■ What to work on
Extract only the lines running from the top of the entries to the line that holds "You are a GUI". Include that line and omit the pictures.
Entries supplied START
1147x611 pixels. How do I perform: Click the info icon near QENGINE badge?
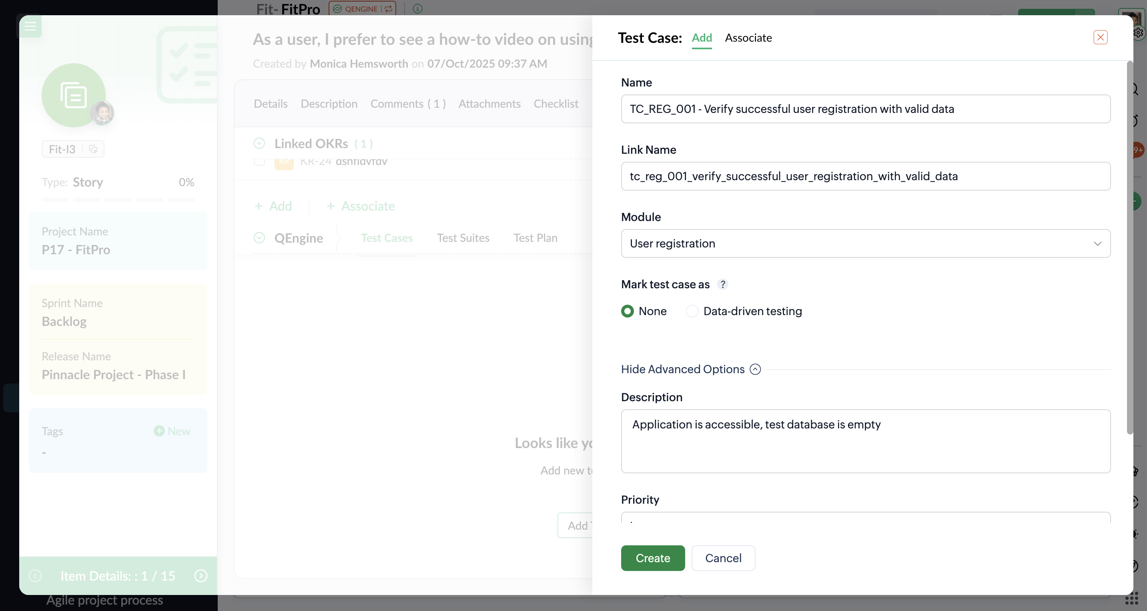pos(417,8)
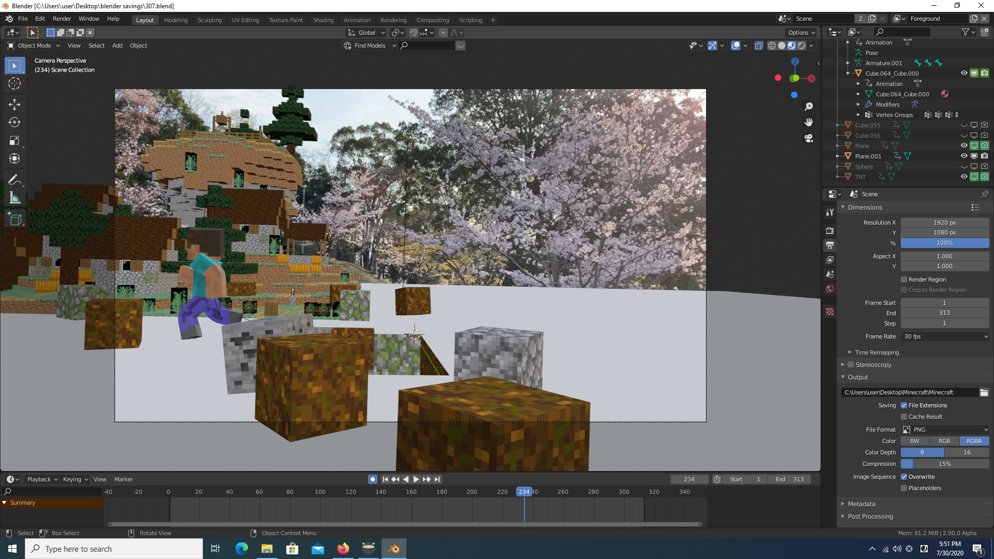Hide the TNT object in outliner

964,176
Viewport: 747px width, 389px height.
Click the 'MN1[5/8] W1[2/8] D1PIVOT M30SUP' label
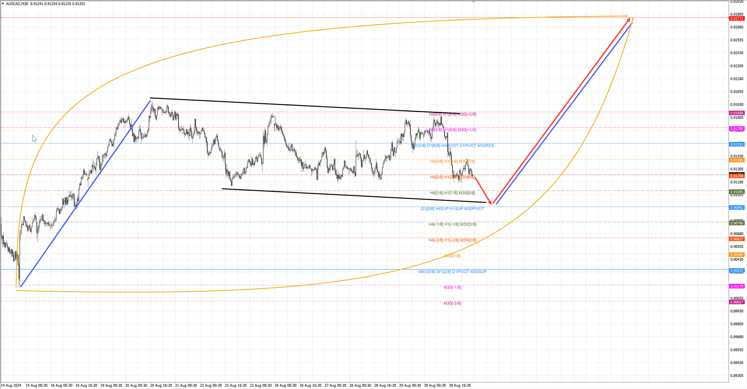[x=452, y=272]
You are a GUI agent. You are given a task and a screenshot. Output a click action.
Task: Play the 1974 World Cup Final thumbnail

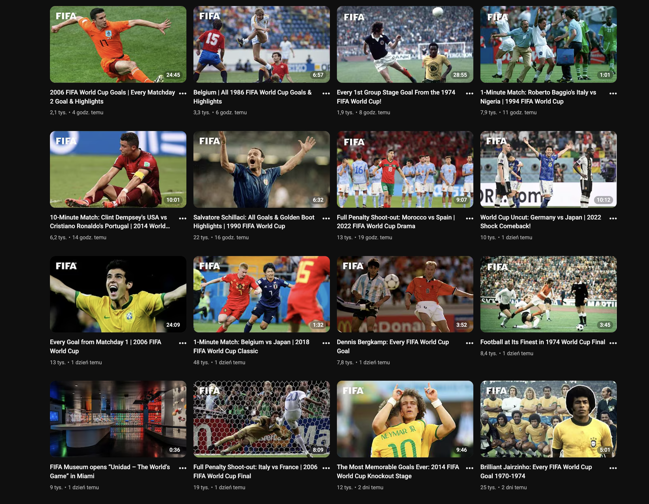pos(548,294)
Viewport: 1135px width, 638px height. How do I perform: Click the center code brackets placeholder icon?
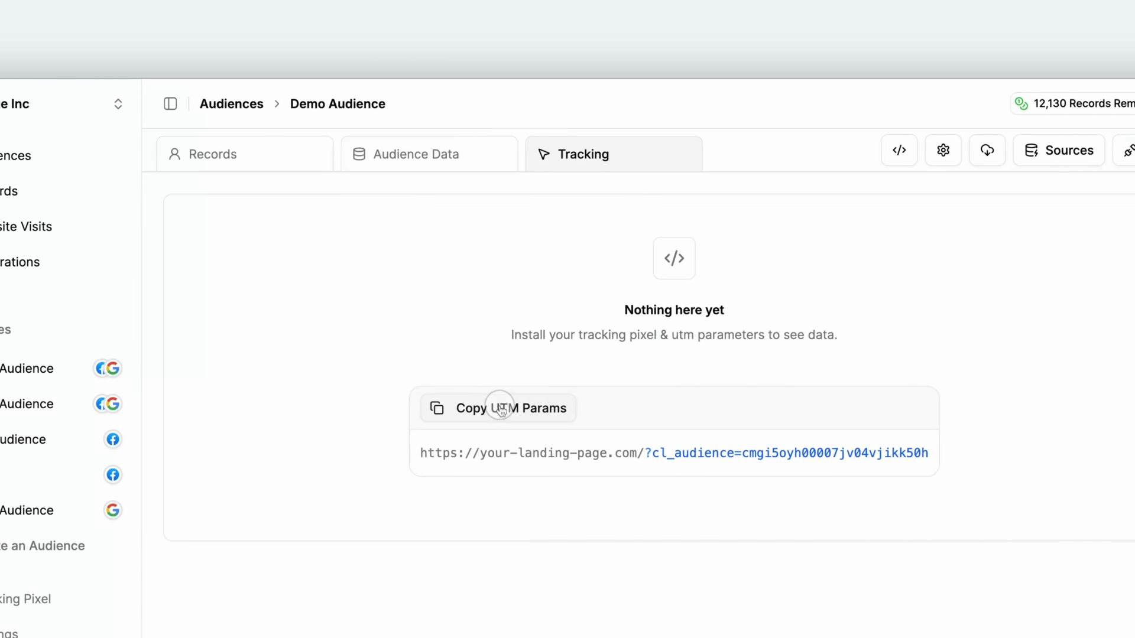pyautogui.click(x=674, y=258)
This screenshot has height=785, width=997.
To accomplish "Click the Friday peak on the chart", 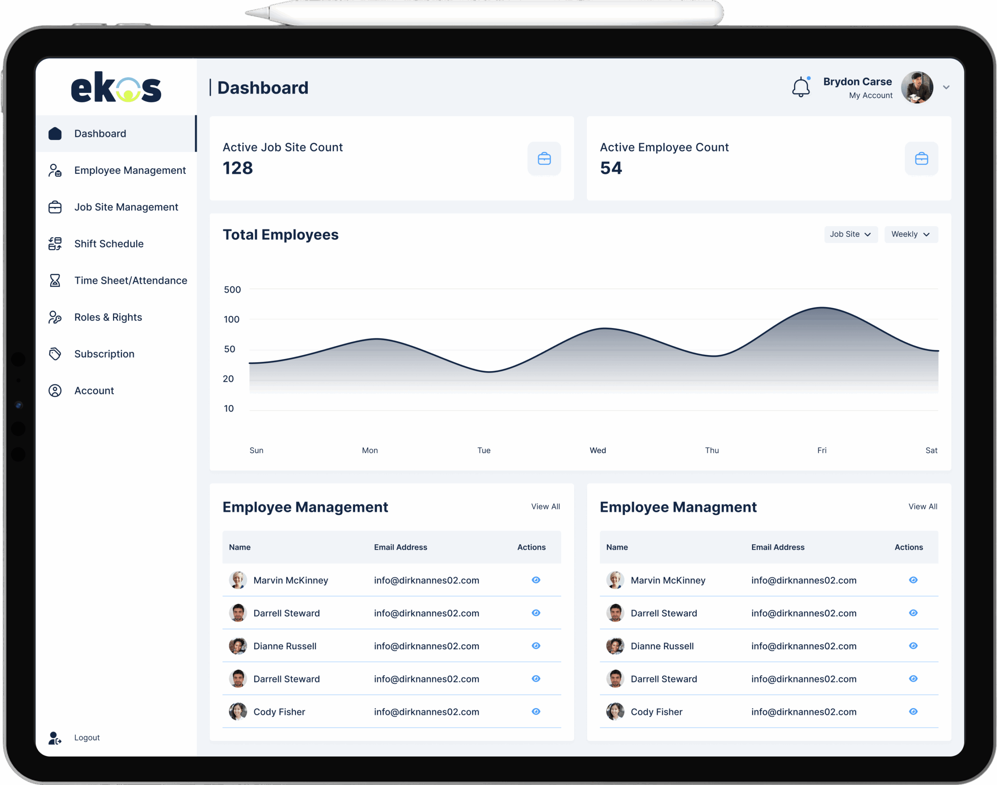I will coord(822,307).
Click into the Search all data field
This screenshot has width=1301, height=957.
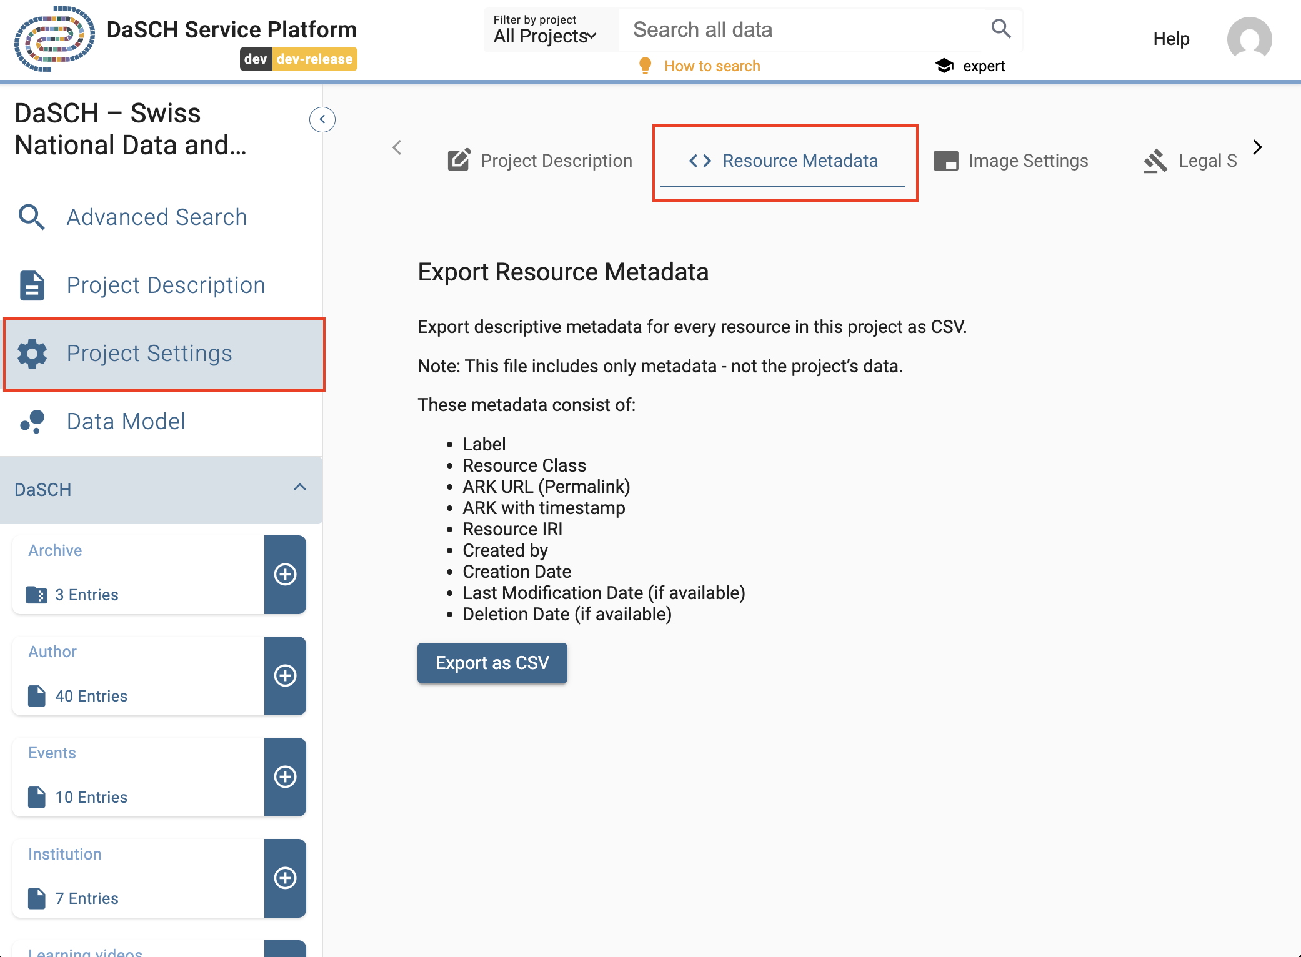click(x=781, y=29)
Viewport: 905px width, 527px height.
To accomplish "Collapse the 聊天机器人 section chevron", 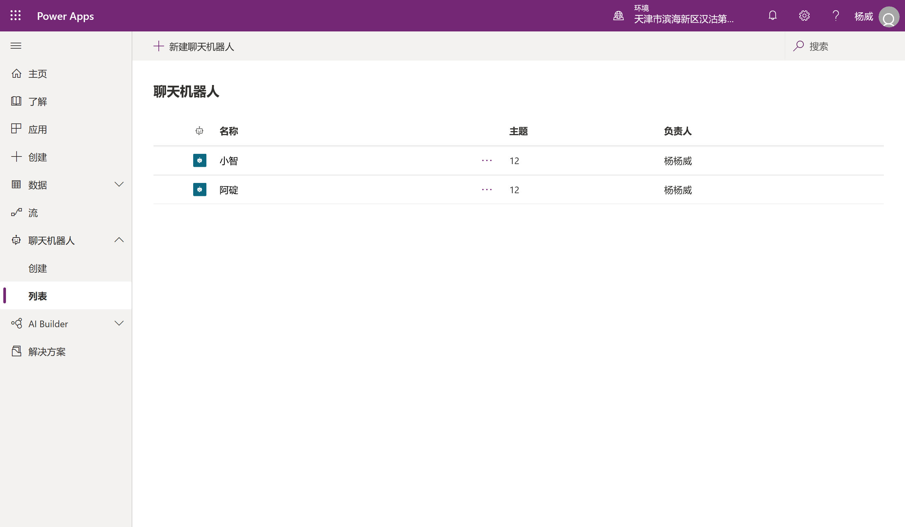I will 119,240.
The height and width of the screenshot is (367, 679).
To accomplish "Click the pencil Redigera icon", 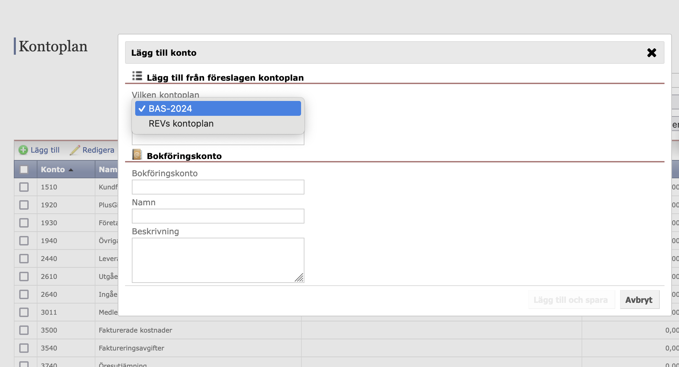I will point(75,150).
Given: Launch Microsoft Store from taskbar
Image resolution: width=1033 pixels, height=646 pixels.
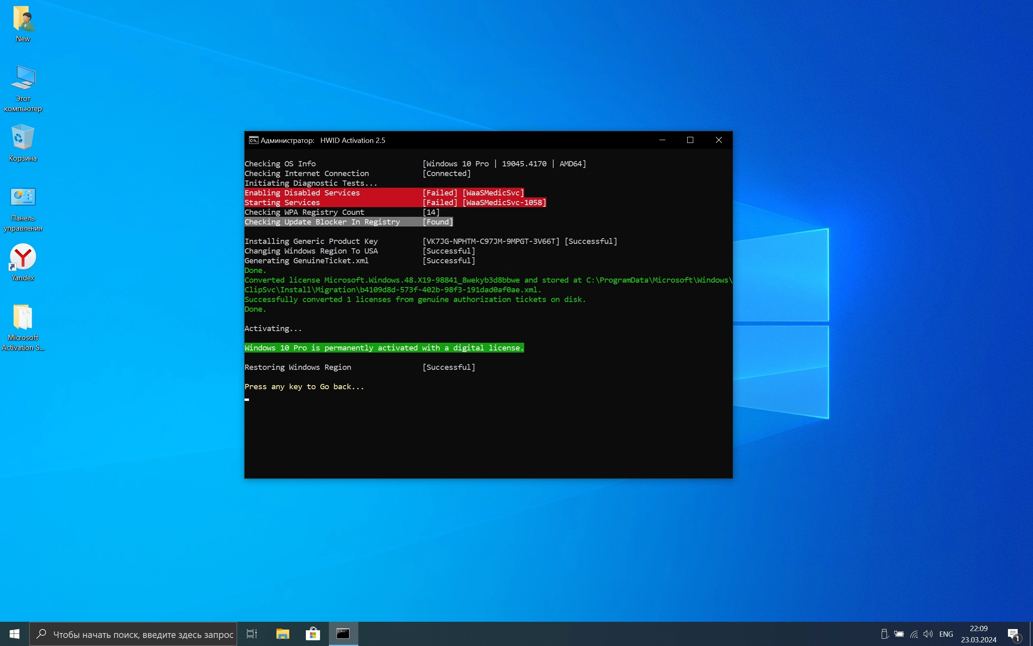Looking at the screenshot, I should click(313, 634).

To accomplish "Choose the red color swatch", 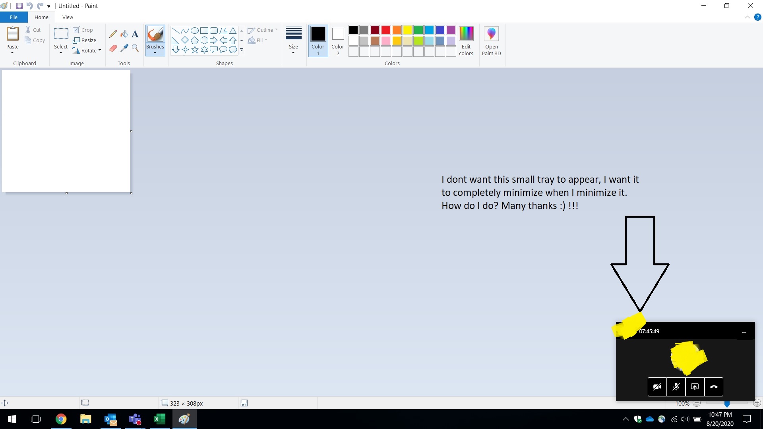I will click(x=385, y=30).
Entries supplied END
■ Exercise result
1147x611 pixels. How do I perform: Click the info icon near QENGINE badge?
pos(417,8)
Hide the TNT object in outliner

964,176
Viewport: 747px width, 389px height.
Click the 'MN1[5/8] W1[2/8] D1PIVOT M30SUP' label
[x=452, y=272]
You are a GUI agent. You are given a task and a screenshot. Output a click action.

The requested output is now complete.